When it comes to IO, one should specify whether a file is to be opened in utf8 or raw byte mode:<lang Perl>open IN, "<:utf8", "file_utf"; open OUT, ">:raw", "file_byte";</lang> The default of IO behavior can also be set in PERL_UNICODE.

However, when your program interacts with the environment, you may still run into tricky spots if you have imcompatible locale settings or your OS is not using unicode; that's not what Perl has control over, unfortunately.

Perl 6

Perl 6 programs and strings are all in Unicode, specced (but not yet entirely implemented) to operate at a grapheme abstraction level, which is agnostic to underlying encodings or normalizations. (These are generally handled at program boundaries.) Opened files default to UTF-8 encoding. All Unicode character properties are in play, so any appropriate characters may be used as parts of identifiers, whitespace, or user-defined operators. For instance:

<lang perl6>sub prefix:<∛> ($𝕏) { $𝕏 ** (1/3) } say ∛27; # prints 3</lang>

Non-Unicode strings are represented as Buf types rather than Str types, and Unicode operations may not be applied to Buf types without some kind of explicit conversion. Only ASCIIish operations are allowed on buffers.

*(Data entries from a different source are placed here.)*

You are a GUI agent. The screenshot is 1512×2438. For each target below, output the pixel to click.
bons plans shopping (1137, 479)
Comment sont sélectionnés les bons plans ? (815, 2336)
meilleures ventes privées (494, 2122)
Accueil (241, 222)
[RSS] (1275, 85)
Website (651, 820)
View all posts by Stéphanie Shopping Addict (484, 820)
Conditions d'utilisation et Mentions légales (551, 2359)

As things develop, Perl 6 intends to support Unicode even better than Perl 5, which already does a great job in recent versions of accessing nearly all Unicode 6.0 functionality. Perl 6 improves on Perl 5 primarily by offering explicitly typed strings that always know which operations are sensical and which are not.

PicoLisp

PicoLisp can directly handle _only_ Unicode (UTF-8) strings. So the problem is rather how to handle non-Unicode strings: They must be pre- or post-processed by external tools, typically with pipes during I/O. For example, to read a line from a file in 8859 encoding: <lang PicoLisp>(in '(iconv "-f" "ISO-8859-15" "file.txt") (line))</lang>

ZX Spectrum Basic

The ZX Spectrum does not have native Unicode support. However, it does support user defined graphics, which makes it is possible to create custom characters in the UDG area. However, there is only 48k of memory available on a traditional rubber key ZX Spectrum, (or 128k on some of the plus versions), and 510k would be needed to store the Unicode characters for display, so Unicode is not really viable on this platform.